His name is Gott--The German term for "god"--and he sits, blue marker in hand, describing his new model of The Creation.
He has abandoned the standard "big bang" theory of the creation of the universe. He is not alone, as many cosmologists are turning their doubts about the "big bang" into competing new theories.
J. Richard Gott, a 34-year-old astrophysicist, occupies a small Princeton University office, sketching with graphs his own theory of the birth of the universe.
With a bit of a Southern accent in his speech retained from a Kentucky childhood, he explains that his new creation begins, not with the usual empty cosmos and a big bang, but with a cosmos filled with hot, dense, and apparently eternal matter. Within this white, energetic soup, bubbles form.
They begin to expand as rapidly as the speed of light. Each bubble forms separately, like carbonation in a glass of soda water, and grows until it is the size of an entire universe.
There may be an infinite number of these bubble-universes in the cosmos, Gott says, including our own. He doesn't seem very perturbed by the next bit of information he imparts as he leans back in his chair: the many universes in the cosmos are, for technical reasons involving gravity and the curvature of space, doomed never to see or speak to one another.
As one observer notes, Gott's conception sounds much like the line from a science fiction story by Arthur C. Clarke:
"Many and strange are the universes that drift like bubbles in the foam upon the River of Time."
Gott's version of what should replace the big bang is the big bubble, but there are other new versions of the creation.
Astrophysicists have for some time realized there are flaws in the standard big bang model, but only in the past few years have methods been discovered to deal with the faults.
The new methods have come out of experiments in particle physics, carried out on the great particle-smashing machines of Europe and America where elementary particles are collided at great speeds to recreate the events of creation.
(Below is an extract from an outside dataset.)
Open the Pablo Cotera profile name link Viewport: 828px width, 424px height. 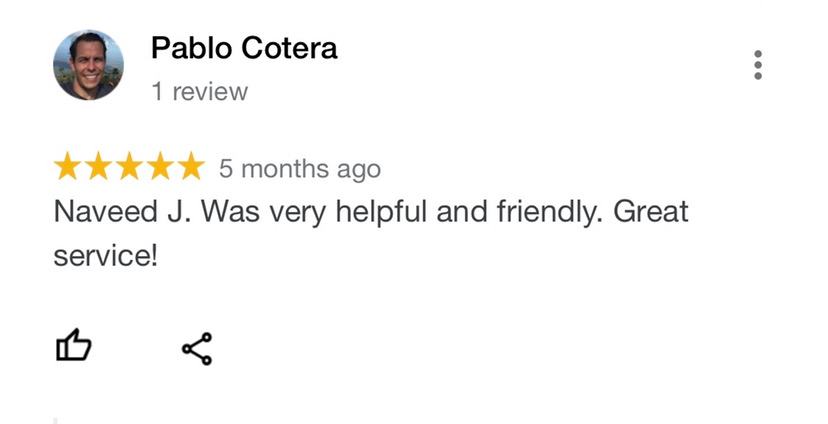[244, 47]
The new particle physics work, which won Sheldon Glashow, Steven Weinberg and Abdus Salam the Nobel Prize in 1979, seeks to unite the several forms of force in the world--gravity, magnetism, electricity, radiation, and nuclear energy--into a single "Grand Unified Theory."
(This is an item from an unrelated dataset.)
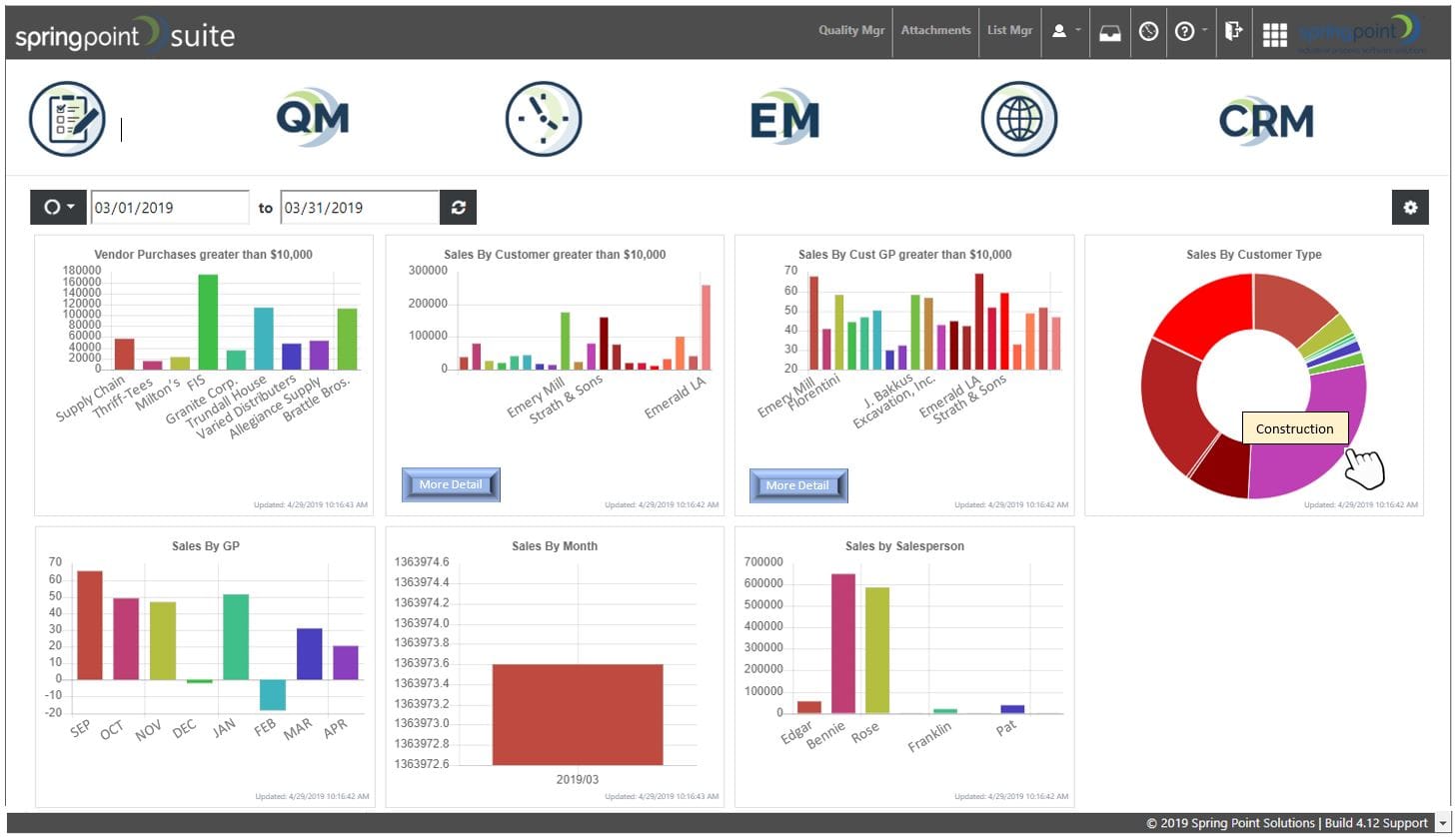Viewport: 1456px width, 837px height.
Task: Log out using the exit door icon
Action: coord(1233,31)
The grand unification is not complete, but the new theories do explain how matter and energy might behave at incredibly high temperatures like that in the early moments of the life of the universe. The temperature of the universe at that time was 1027, or a billion quintillion, degrees.
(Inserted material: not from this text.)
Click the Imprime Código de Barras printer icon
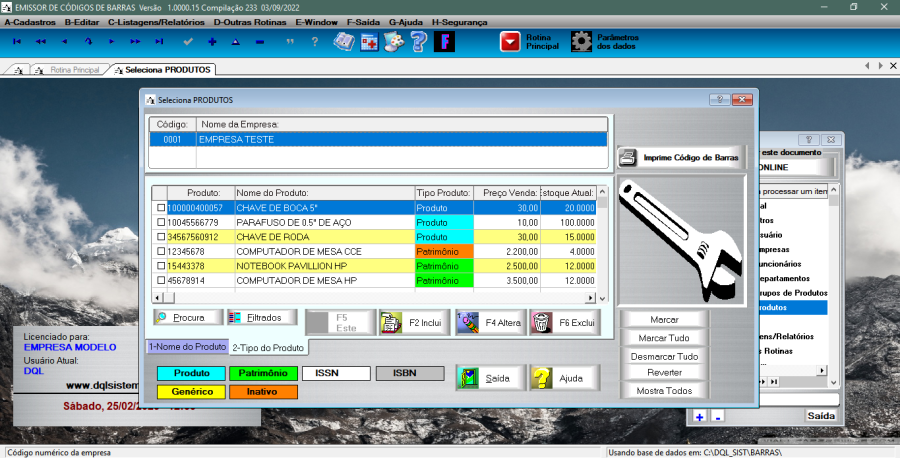The height and width of the screenshot is (458, 900). [x=627, y=158]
The standard big bang explanation is that the universe started with a "singularity" amidst nothingness. All matter and energy were packed into an infinitely small, dense, hot point. This point suddenly exploded outward, and the still-flying debris from that explosion has become the galaxies, stars, planets--and ourselves.
How the original, infinitely small and massive point could exist is not explained within physical law, but is simply called a "singularity," an unexplained feature that does not exist in time or space. Astrophysical calculations start from there.
In the first fraction of a second after the unexplained explosion, nothing but dense, hot radiation existed. This expanded outward at the speed of light, and eventually cooled and congealed into atoms, then to gases, and finally into stars and planets.
There are several problems with this model and Gott, Alan M. Guth of MIT, A.D. Linde of the Lebedev Institute in Moscow, and others have created new theories to cope with them.
There is a "horizon problem." Astronomers recently have found a low, uniform level of "background radiation" in the universe, which until now was presumed to be leftover debris of the big bang.
But the problem is that the radiation is distributed with a near-perfect uniformity. No explosion could be expected to send debris out in a perfectly uniform spray.
So, astronomers reason, it is necessary to imagine a period in the early universe when all radiation from the explosion had a chance to mix thoroughly, and become as uniformly spread as the gas in a balloon.
The standard big bang theory does not allow this; from the instant of the big bang, no mixing of radiation such as light was possible. One area with less radiation and one area with more could never mix, since they are moving apart at the speed of light, and never catch up with one another to balance out.
But in Gott's model, the "background radiation" in the universe is not the remnant of an explosion. It is radiation given off naturally at the edge of the universe, similar to the radiation given off at the edge of a black hole.
Also, in Gott's and other models, the universe did not explode with the speed of light from the beginning, but passed through one or two earlier phases which would give plenty of time for radiation to spread smoothly around the universe.
The new models also solve the problem of the imbalance between the large amount of matter and the tiny amount of antimatter found in the universe. The standard big bang cosmology has no good explanation why the universe is not made up of half matter and half antimatter, since the processes which create the matter have been theoretically equal.
The change from one phase to another in the new models provides an opportunity for a process known as "spontaneous symmetry breaking," in which more matter than antimatter can be created.
There are other problems with the standard model that are solved by the new theories. But to the layman, part of the appeal of Gott's and others' versions of the creation is that they open the possibility that the universe did not begin with a singularity in the midst of nothingness.
Gott says that, although it's a matter of mathematics, he finds it somehow more comfortable to imagine the universe arising out of an apparently eternal mass, rather than bursting out of nothing.